An important step forward was made when the House Judiciary Committee approved the Biomaterials Access Assurance Act of 1997 (H.R. 872) which aims to reform product liability legislation. Now, the bill awaits movement in the House Commerce Committee.
The bill, which has broad bipartisan support, would shield U.S. device manufacturer suppliers of biomaterials or components parts from being swept up in lawsuits by plaintiffs as part of a larger product liability legislation against medical device manufacturers.

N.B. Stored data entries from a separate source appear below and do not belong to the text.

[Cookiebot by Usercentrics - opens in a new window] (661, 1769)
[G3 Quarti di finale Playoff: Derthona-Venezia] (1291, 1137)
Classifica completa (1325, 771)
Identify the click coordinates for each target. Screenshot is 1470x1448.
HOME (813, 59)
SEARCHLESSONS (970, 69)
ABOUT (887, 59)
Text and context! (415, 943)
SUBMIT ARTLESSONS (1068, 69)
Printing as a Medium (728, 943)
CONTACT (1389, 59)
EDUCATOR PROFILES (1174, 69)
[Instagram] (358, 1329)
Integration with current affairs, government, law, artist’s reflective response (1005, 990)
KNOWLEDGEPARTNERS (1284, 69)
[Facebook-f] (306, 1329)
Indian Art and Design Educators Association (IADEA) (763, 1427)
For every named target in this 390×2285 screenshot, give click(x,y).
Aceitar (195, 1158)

The bill was first introduced to Congress in 1994 by Senate Majority Leader Trent Lott (R-Miss.), Sen. Joseph Lieberman (D-Conn.), Sen. John McCain (R-Ariz.),and Rep. George W. Gekas (R-Pa.). They want the Senate to consider it a stand-alone bill or an attachment to other legislation; the bill is tied to a product liability bill which was approved in the House (H.R. 956) in March 1997 and Senate (S.565) in May 1997 and tort reform legislation.
Under current U.S. liability law, suppliers of materials used in the manufacture of medical devices may be held liable for huge damage awards, even though they were not involved in the design, manufacture or sale of the devices.
The bill would allow biomaterials suppliers to be dismissed, without extensive discovery or other legal costs, from tort suits in which they are named, when their only connection with the alleged injury was supplying a raw material for the medical device. The bill would preempt state law and apply to any civil action brought by a claimant in federal or state court against a manufacturer, seller or biomaterials suppliers.
What's at stake is the dwindling U.S. supply of biomaterials for medical devices used by some 8 million Americans who depend on devices such as pacemakers, heart valves, hip and knee joints, vascular grafts, hydrocephalic shunts and even sutures used in surgery.
"It is of concern to not only orthopaedic surgeons, but to a number of physicians in a variety of medical specialties," stresses Josuha J. Jacobs, MD, a section director of biomaterials research and professor, department of orthopaedic surgery, Rush Medical College, Chicago. He is a member of the Academy's Biomedical Engineering Committee.
Dr. Jacobs says he is "not surprised," that the bill passed the judiciary committee, because there is broad bipartisan support. "But the challenge will be to keep this particular provision separate from the other product liability reform provisions. This bill could stand on its own and could go a long way in preventing biomaterials availability crisis," he said.
Support for passage of this bill is needed, stresses Dr. Jacobs. "Orthopaedic surgeons should make it a point to write to their legislators in Congress to show support because it is in the best interest to the consumer of American health care, so that the medical devices we have come to rely on will still be available," he says.
"In orthopaedics, the greatest risk would be for a shortage of polyethylene which we use in total hip and knee replacement. Currently, there is only one supplier of the base resin."